To examine the role of DNA double-strand break (DSB) rejoining in cell survival and micronucleus yield after 60Co gamma-irradiation.

Thirteen human cell lines (six glioblastoma, five prostate, one melanoma, one squamous cell carcinoma) were irradiated with 60Co gamma-rays to doses of 0-10Gy for cell survival and micronucleus measurements and 0-100Gy for DSB rejoining. Measurements were performed using standard clonogenic, micronucleus and constant-field gel electrophoresis assays.

Radioresistance and micronucleus yield were positively correlated (r=0.74, p=0.004). A significant cell type-dependent correlation was demonstrated between total (0-20 h) DSB rejoining and cell survival (r=0.86, p=0.03 for glioblastomas; r=0.79, p=0.04 for other cell lines), with more resistant cell lines showing higher levels of DSB rejoining. No relationship was apparent between fast (0-2 h) or slow (2-20 h) DSB rejoining and clonogenic survival. While there was no relationship between total or slow DSB rejoining and micronucleus yield, a significant and cell type-specific correlation emerged between fast rejoining and micronucleus yield for the glioblastomas (r=0.89, p=0.04) and other cell lines (r=0.76, p=0.04). Cell lines with higher levels of DSB rejoining within 2 h of irradiation showed higher yields of micronuclei.

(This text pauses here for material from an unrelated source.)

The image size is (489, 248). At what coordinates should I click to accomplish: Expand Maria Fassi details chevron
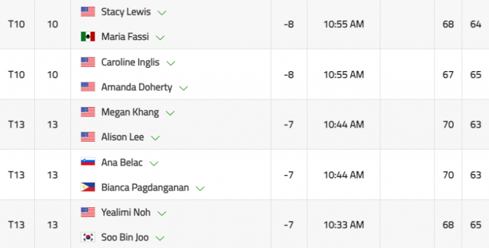(160, 38)
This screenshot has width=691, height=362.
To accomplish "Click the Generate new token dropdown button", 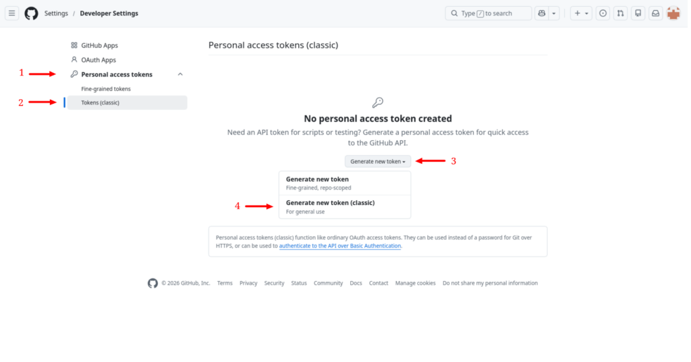I will coord(378,162).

Fast DSB rejoining, possibly through interaction with slow DSB rejoining, appears to play an important role in the formation of micronuclei. However, total DSB rejoining reflects intrinsic radiosensitivity. Consideration of differences in DSB rejoining kinetics might contribute to a better understanding of the significance of cell survival and micronucleus data in the clinical and radiation protection setting.